Provincial and local governments are left holding too much short-term debt. To help restructure its debt load, China’s State Council announced recently that local governments could issue up to $480 billion worth of long-term bonds to pay off existing debt. One distinctly possible unintended consequence is that allowing local governments to issue long-term debt could open up a serious avenue to further debt accumulation that local governments cannot or will not actually pay back, as was the case in the early 1990s.
In similar fashion, Beijing has tried to temper the credit-fueled stock market bubble built on investors borrowing heavily to speculate in the market. When it burst, the government encouraged more buying: It cut interest rates, cajoled in speeches and articles, funneled pension funds, loosened restrictions on margin trading, cut trading fees, blasted short-sellers, and now offers more liquidity to brokers who can provide yet more credit to fuel more speculative buying. The potential catastrophe, starting with retail investors portends, harkens back to 1789 France, the worst of times. Significant and broad dissatisfaction is not inconceivable.
China has been a remarkable economic success story.
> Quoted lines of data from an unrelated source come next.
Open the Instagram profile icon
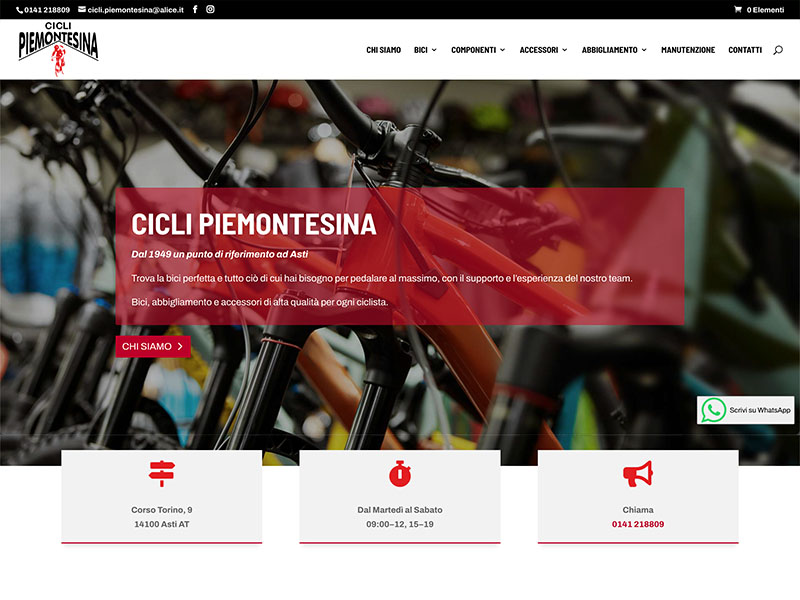The height and width of the screenshot is (600, 800). (x=210, y=9)
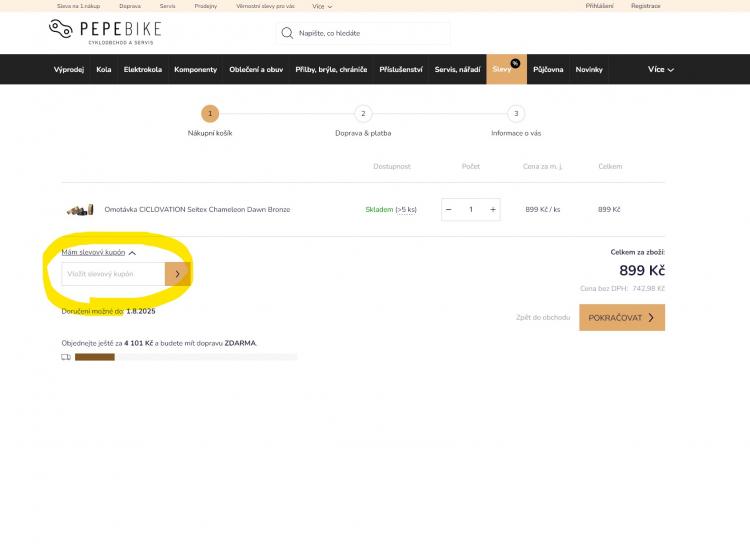Click the PepeBike logo
This screenshot has height=548, width=750.
click(104, 31)
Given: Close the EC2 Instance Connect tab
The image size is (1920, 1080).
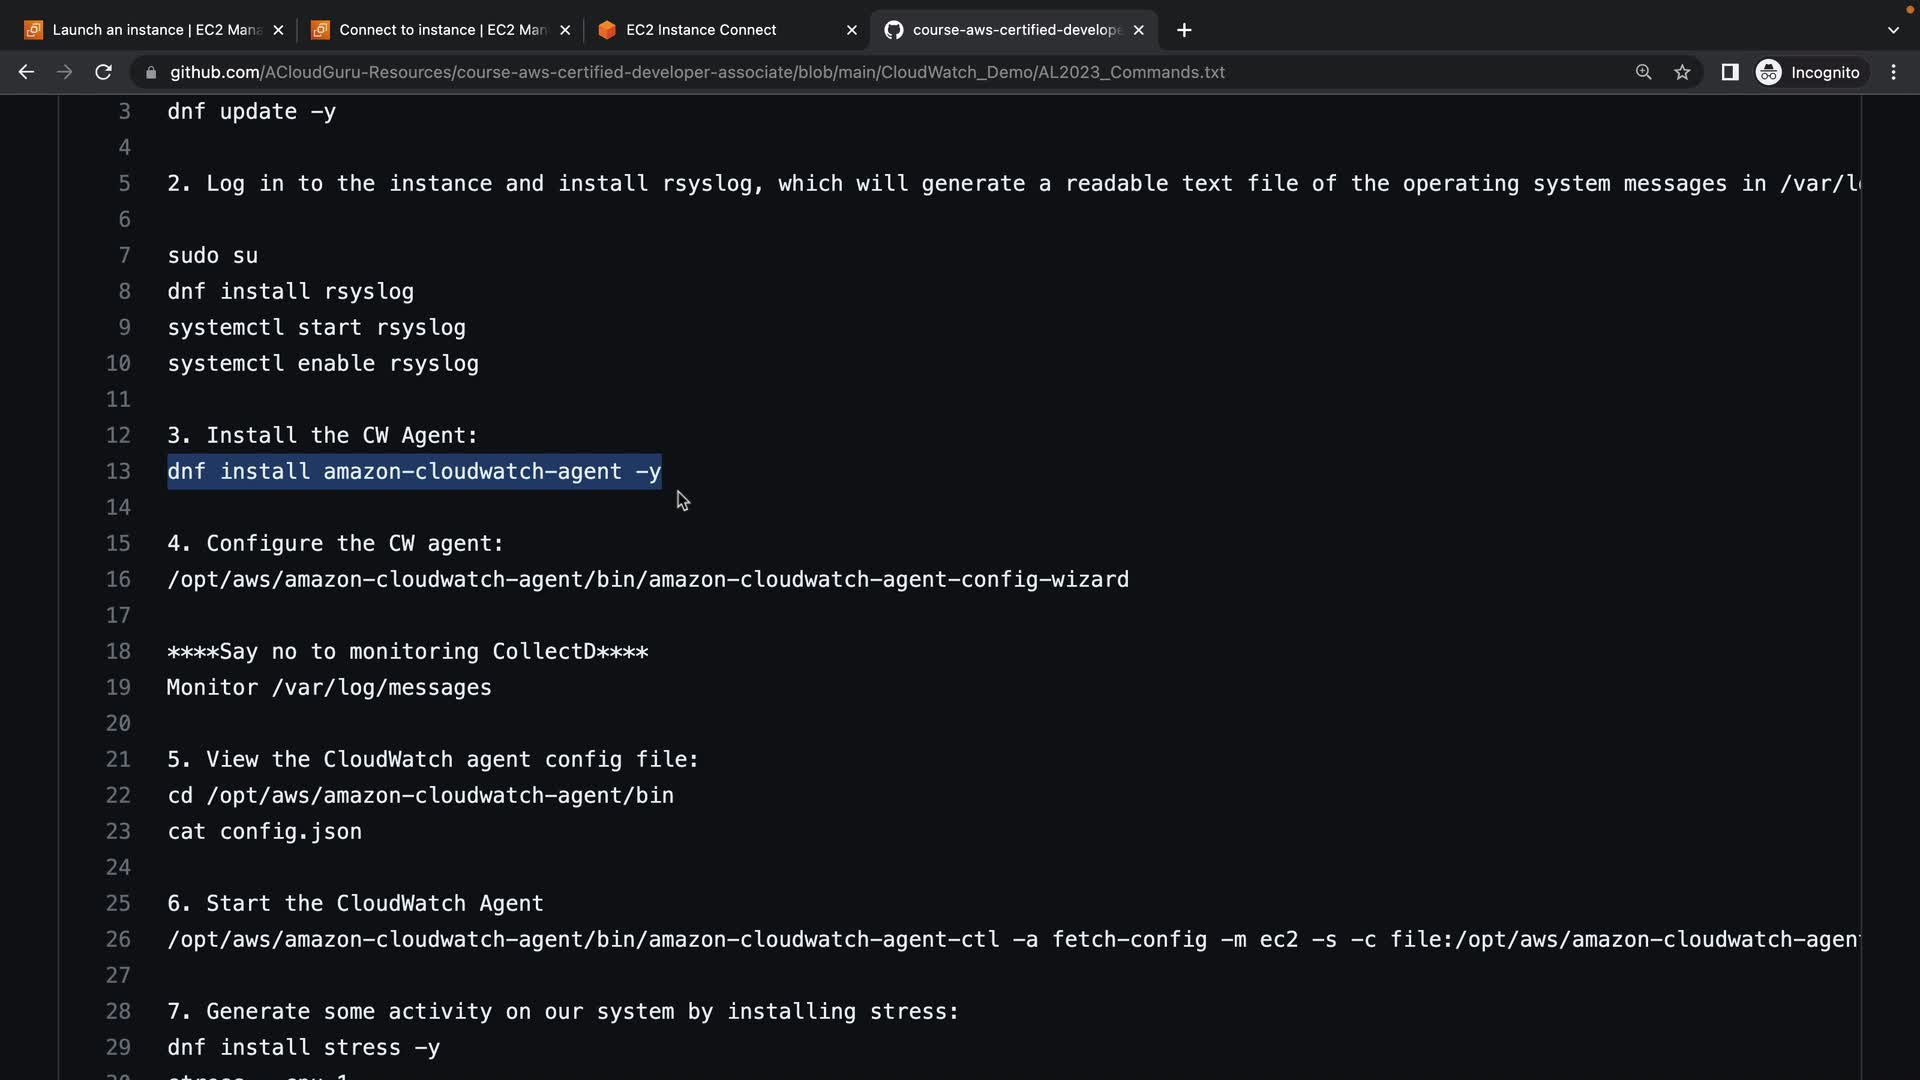Looking at the screenshot, I should (851, 30).
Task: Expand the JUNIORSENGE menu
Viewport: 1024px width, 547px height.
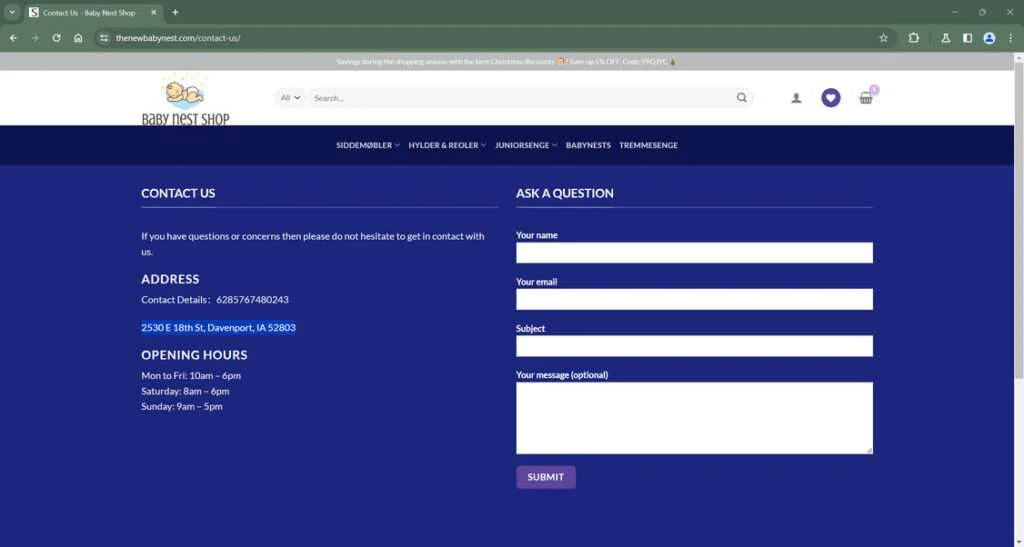Action: click(526, 145)
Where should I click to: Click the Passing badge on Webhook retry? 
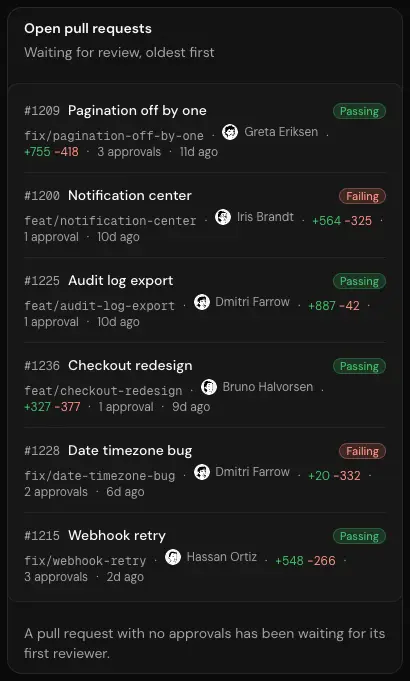click(359, 536)
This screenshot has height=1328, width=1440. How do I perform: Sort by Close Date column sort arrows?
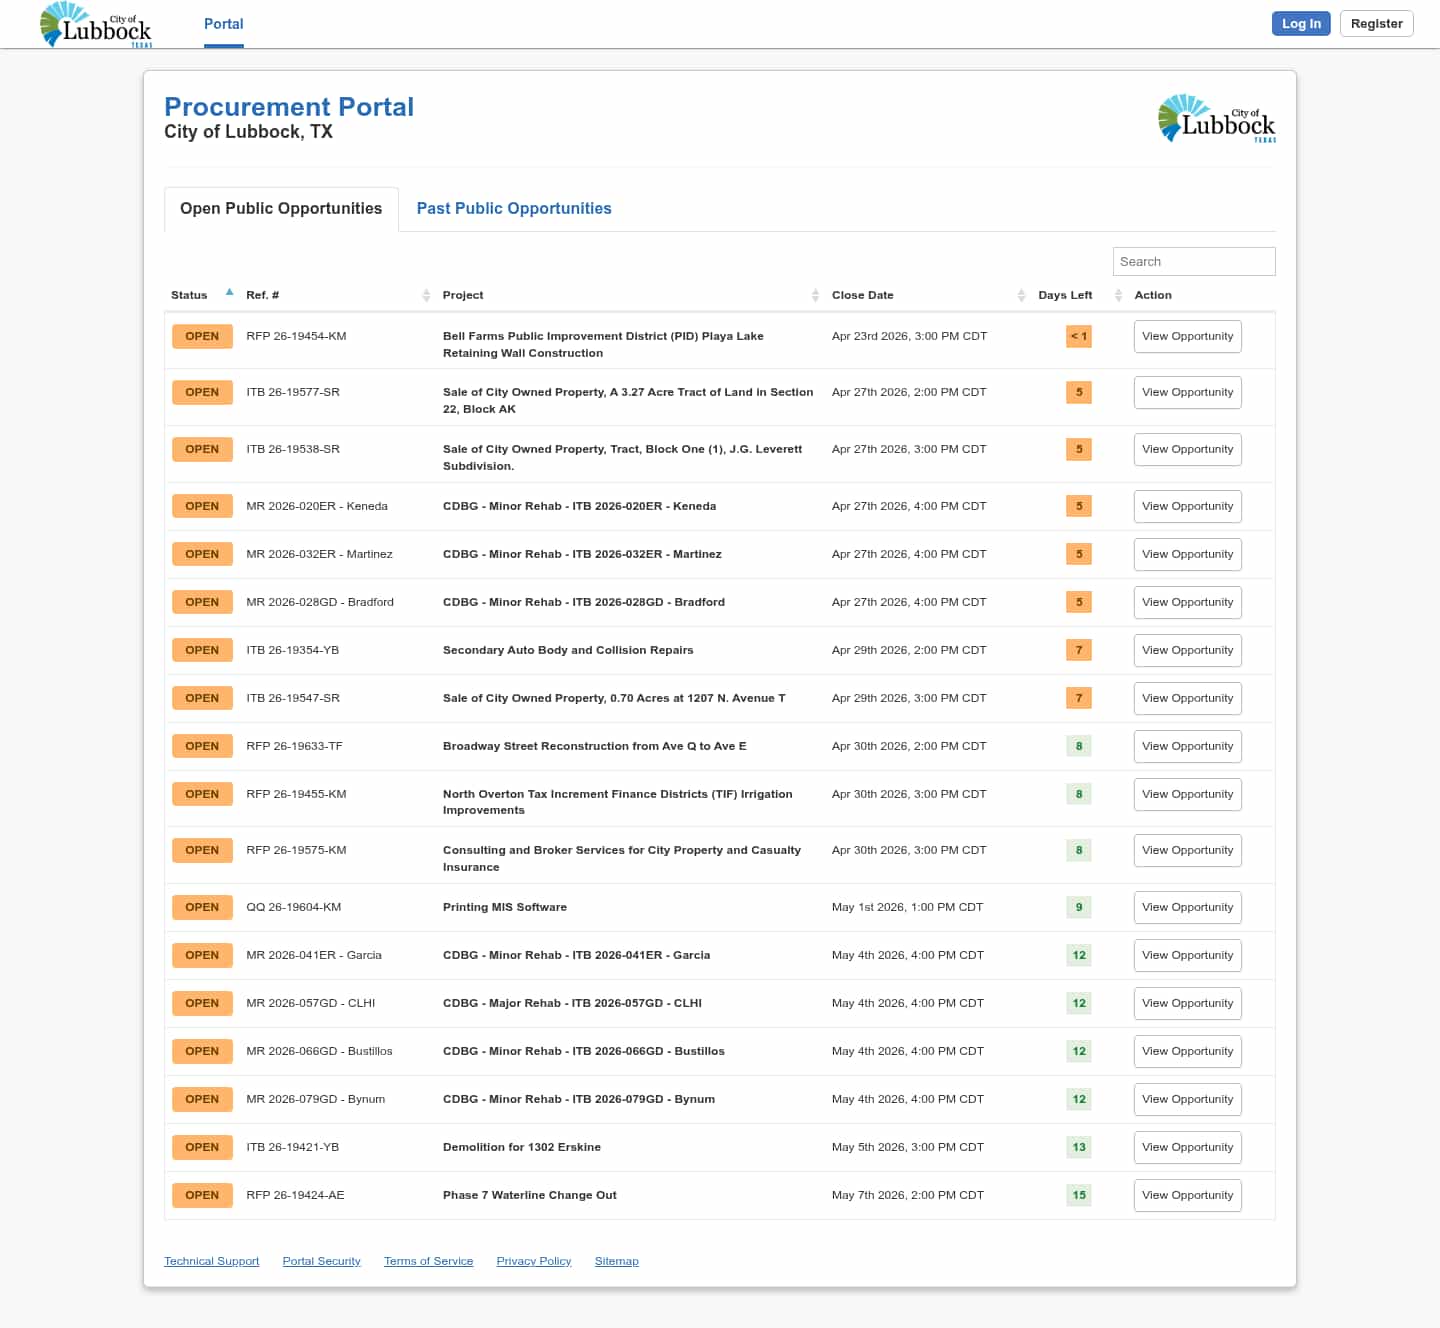point(1021,295)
But there are glaring signs of unsustainability. China’s new normal is a clever way to make the forces coming down on the Chinese economy seem, well, normal, desirable, even strategically controlled. They are not. These are complex and precarious economic conditions in part being thrust on China and in part being manufactured by China. Failure to overcome them will have disastarous implications for the whole world.
Robert A. Rogowsky is Professor, Middlebury Institute of International Studies; Adjunct Professor, Georgetown University; Sr. Research Fellow, Center for Chinese Globalization, Beijing,; and former Chief Economist, U.S. International Trade Commission.